Our responsibility as life tenants is to make certain
there are wilderness values to honor after we have gone.
William O. Douglas
The Douglas Forum on Conservation Law builds on the legacy of William O. Douglas – United States Supreme Court Justice from 1939-1975 – whose judicial opinions, books and political work revealed the need and potential for the law to effectively conserve natural resources. Although Douglas’ thinking on natural resources was broad in scope, his legal perspective was grounded in his formative experiences in Washington State’s Yakima River region in the Pacific Northwest’ Columbia River Basin.
The Douglas Forum focuses on research, scholarship and advocacy concerning strategies to engage the law to improve management of rivers in the United States and worldwide (particularly transboundary rivers that span multiple nations) to better conserve and restore fisheries.
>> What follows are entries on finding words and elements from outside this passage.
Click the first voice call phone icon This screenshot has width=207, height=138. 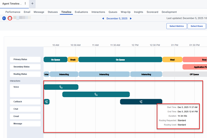pyautogui.click(x=61, y=87)
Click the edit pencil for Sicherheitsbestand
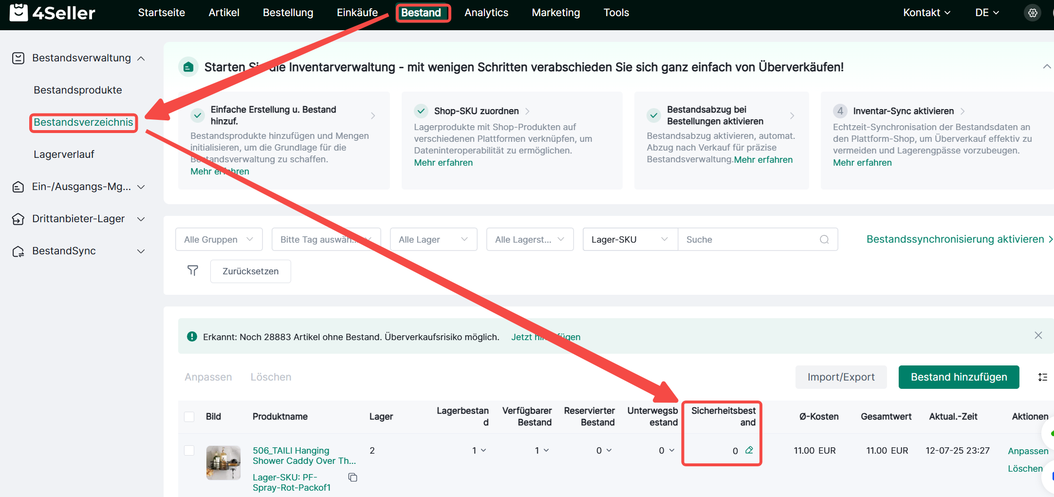 coord(749,450)
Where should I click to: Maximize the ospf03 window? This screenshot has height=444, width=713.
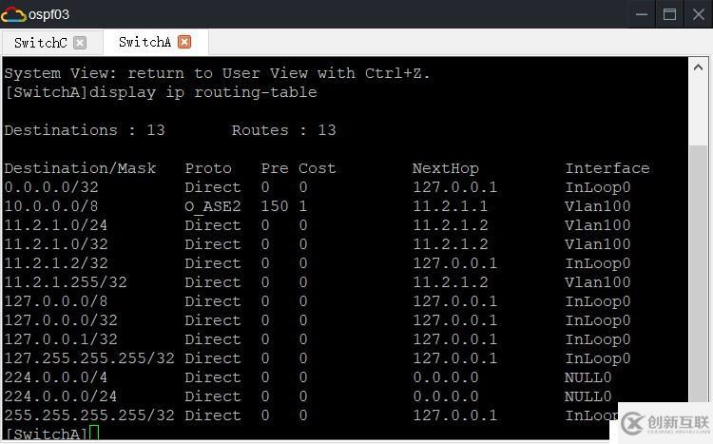point(669,14)
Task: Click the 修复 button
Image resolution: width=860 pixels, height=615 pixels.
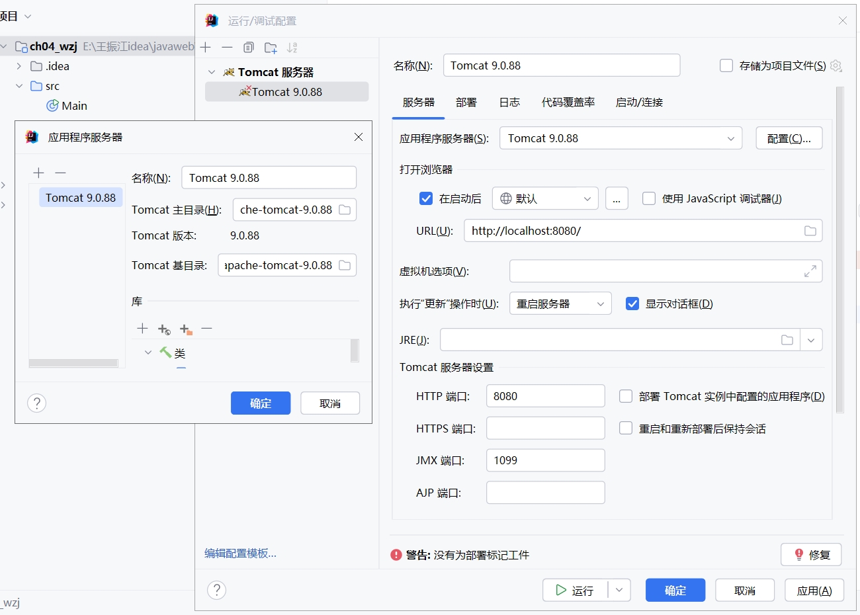Action: pyautogui.click(x=811, y=555)
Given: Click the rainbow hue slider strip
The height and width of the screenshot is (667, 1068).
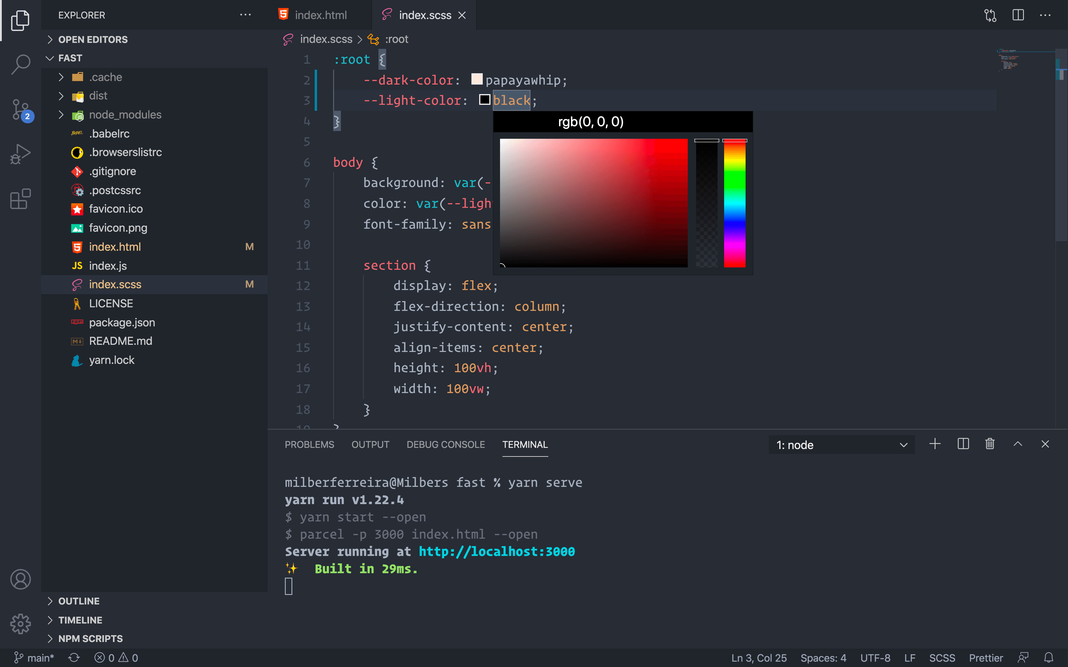Looking at the screenshot, I should 734,203.
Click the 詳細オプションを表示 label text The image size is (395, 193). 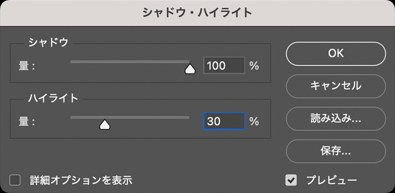click(81, 180)
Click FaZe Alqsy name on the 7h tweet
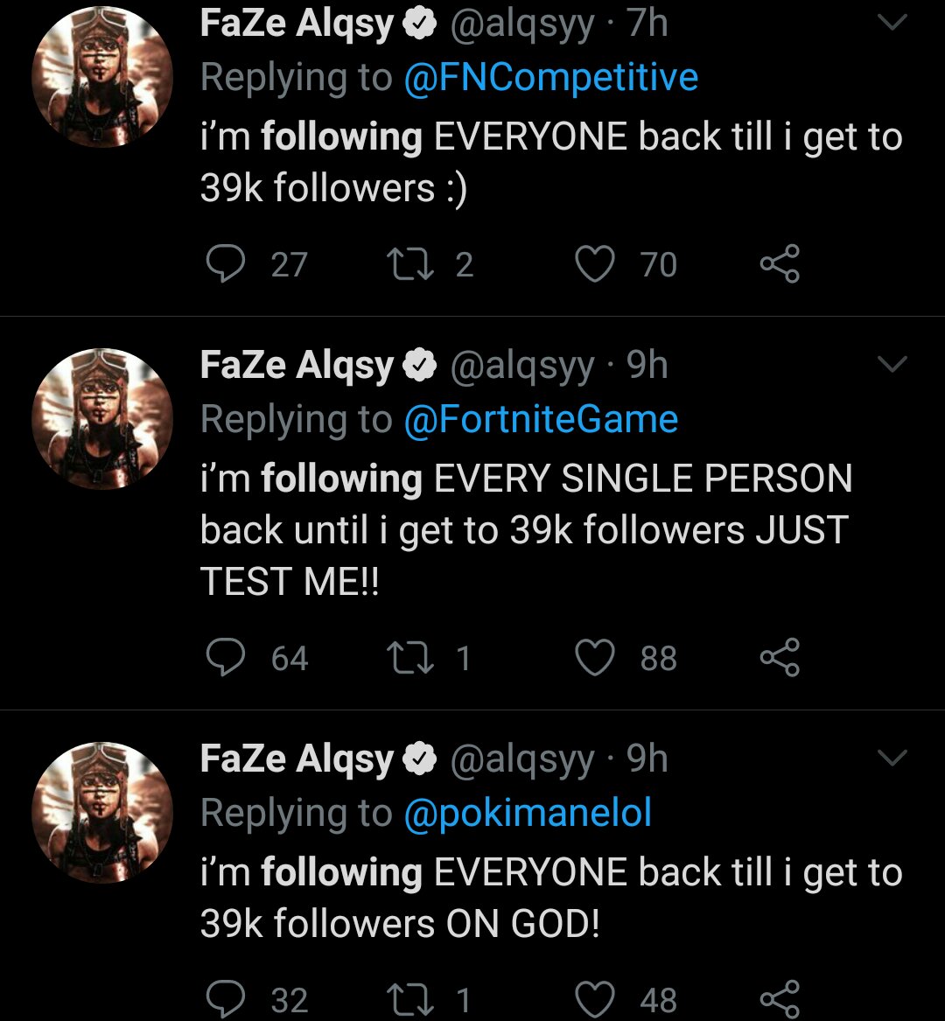Screen dimensions: 945x1021 point(297,24)
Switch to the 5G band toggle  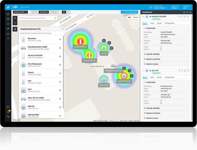click(x=68, y=12)
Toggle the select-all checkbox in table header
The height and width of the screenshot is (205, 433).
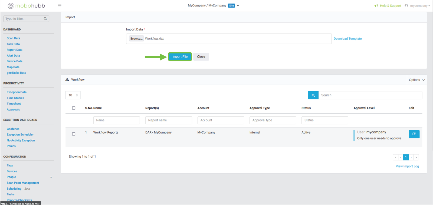tap(74, 108)
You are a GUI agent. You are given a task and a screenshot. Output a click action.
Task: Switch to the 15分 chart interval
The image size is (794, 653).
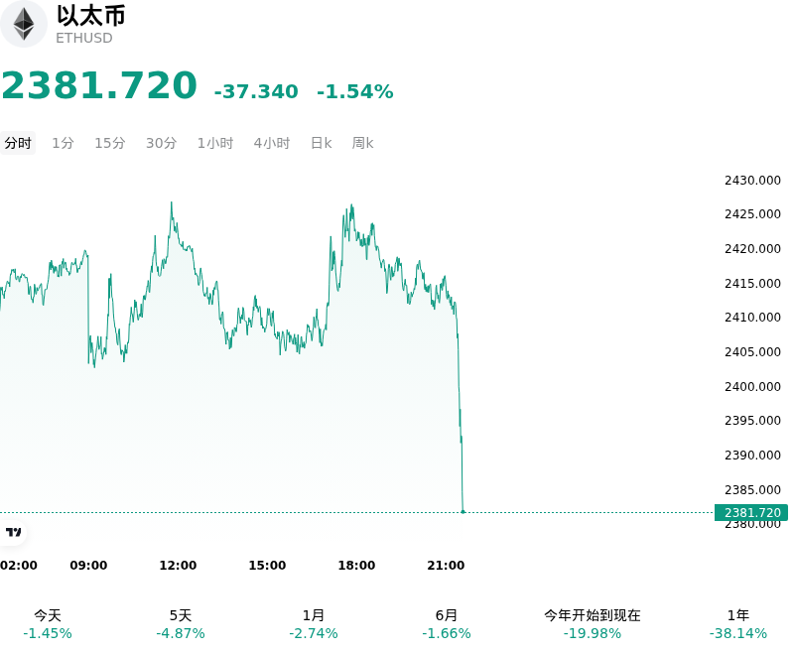point(110,143)
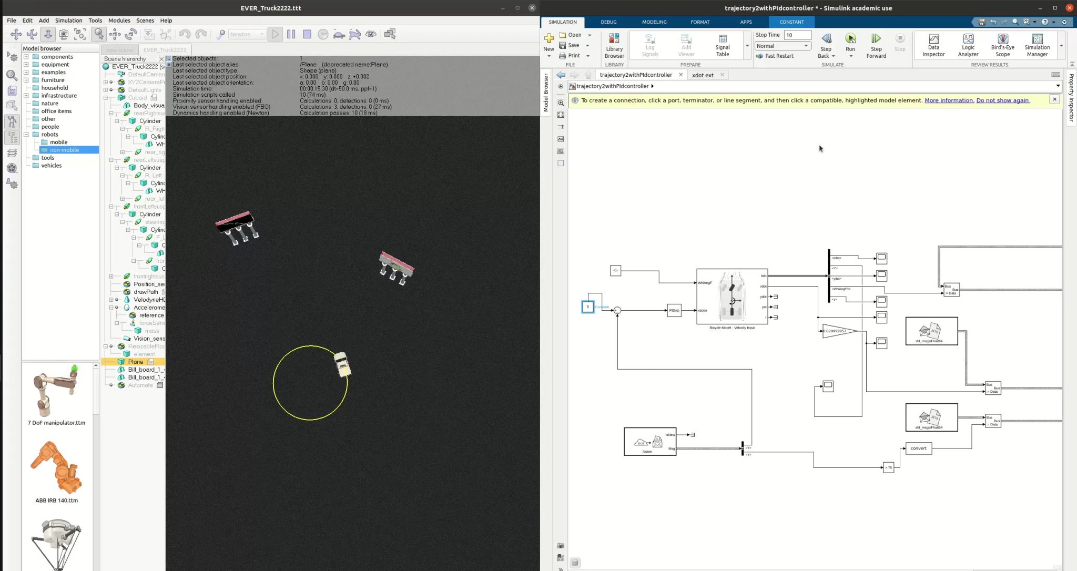Click the Step Forward icon
Viewport: 1077px width, 571px height.
[x=876, y=40]
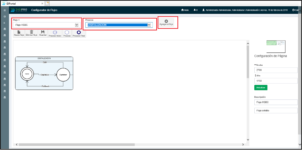Click the diagram overview thumbnail
Screen dimensions: 302x150
coord(276,46)

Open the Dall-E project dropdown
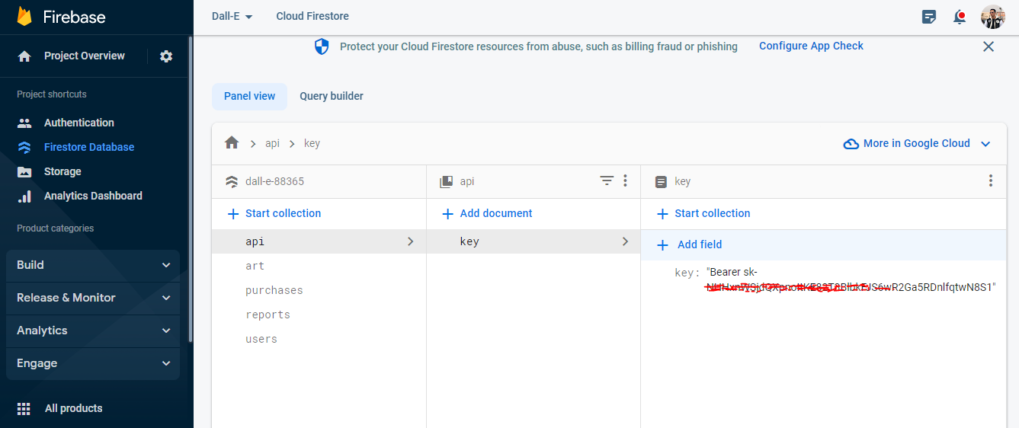click(x=232, y=16)
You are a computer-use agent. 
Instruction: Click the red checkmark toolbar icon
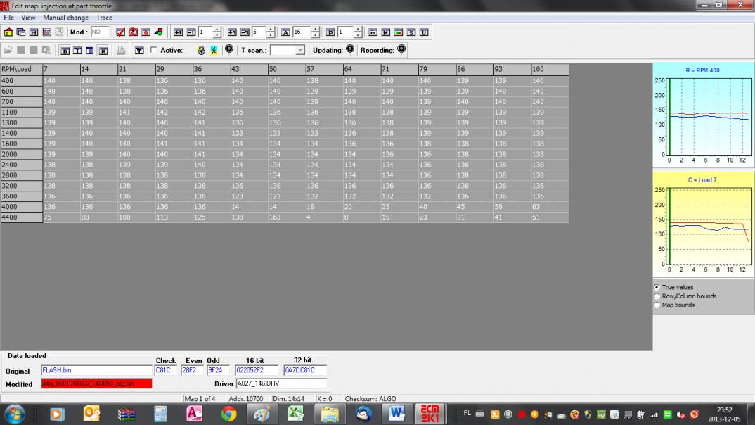click(x=120, y=32)
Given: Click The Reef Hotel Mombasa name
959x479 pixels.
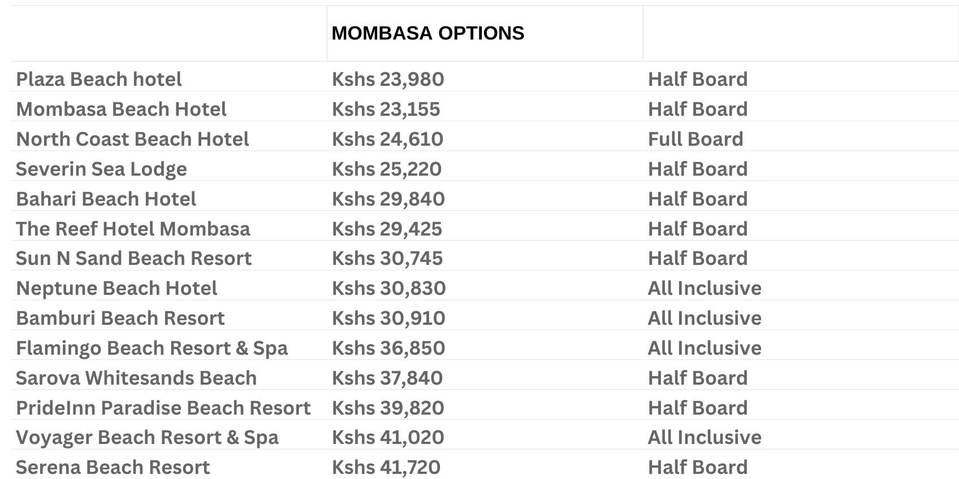Looking at the screenshot, I should pyautogui.click(x=133, y=229).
The director of the Douglas Forum – Paul Stanton Kibel – is professor emeritus of water law, author of the book Riverflow: The Right to Keep Water Instream (Cambridge University Press 2021), member of the International Association of Water Law’s Executive Council, advisory board member for the California Water Law Symposium and San Francisco Baykeeper. Since 2014 he has served as natural resource counsel for the Water and Power Law Group. He holds a B.A. from Colgate University in New York, an LL.M. from the University of California-Berkeley Law School and is a Ph.D. in Law candidate at the University of Manchester International Law Centre in England.